Taylor leapt from node to node, tracing along the extended sequence of swaps instead of actually carrying them out. She could feel the way the First and Second worked together, how a push here would pull there, swapping this would draw out that. It was so logical, laid out like this, a system of codependent switches she understood as plainly as the words they contained. That one had been easy, of course, two emotions weighing on the same word, but the process would hold for any nodes she wanted, no matter how disparate or opposed. There was no revelation, no explosion of newfound awareness like at the coffee shop or Lisa's apartment. Not something new, but the culmination of everything her power was meant for. Finding patterns, connections, commonalities, and exploiting them. Maybe she had some Tattletale in her after all. A couple fragments, snips and splinters, just like Lisa had of Emma—

Emma.
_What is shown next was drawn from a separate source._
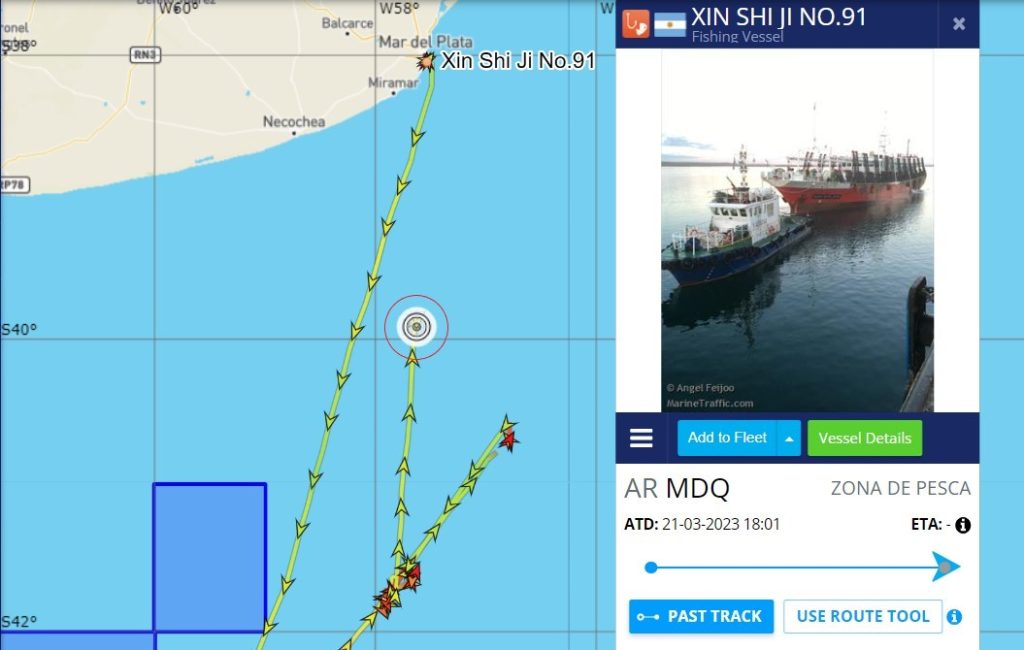Image resolution: width=1024 pixels, height=650 pixels.
Task: Click Xin Shi Ji No.91 marker near Mar del Plata
Action: point(426,61)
Her stomach dropped as she remembered what she'd done on Friday afternoon, the look in Emma's eyes. Raw, flensing hatred, concentrated and distilled, and Taylor, fucking mastermind that she was, had given it all weekend to stew. All the scheming in the world wouldn't save her from the Monday morning bell, good as an executioner's, and the biblical wrath of the Trio that would follow. No one would defend her; they hadn't once in almost a year of torment. The teachers, the administration, her father, her fellow students—quiet sympathy was as far as they got. They couldn't help. Or wouldn't. Didn't matter.

She didn't need them.

Taylor stood up from the bench, blood pumping in her ears, and restored the woman's nodes in one clean tug, almost as an afterthought. She took off down the sidewalk at a brisk jog, the bonfire crackle of excitement and ambition warding off the chilly air. A plan was forming in her mind, the pieces rising phoenix-bright and meteoric from sixteen years of hopeless ash. All her wants were weaving together, all her aspirations suddenly in sync. It would be slow and arduous and hilariously risky, if it even worked at all, but that didn't matter. Any agency at all was still so much more than she'd ever had, then she'd ever dreamed of. This was her chance. She'd never felt more ready.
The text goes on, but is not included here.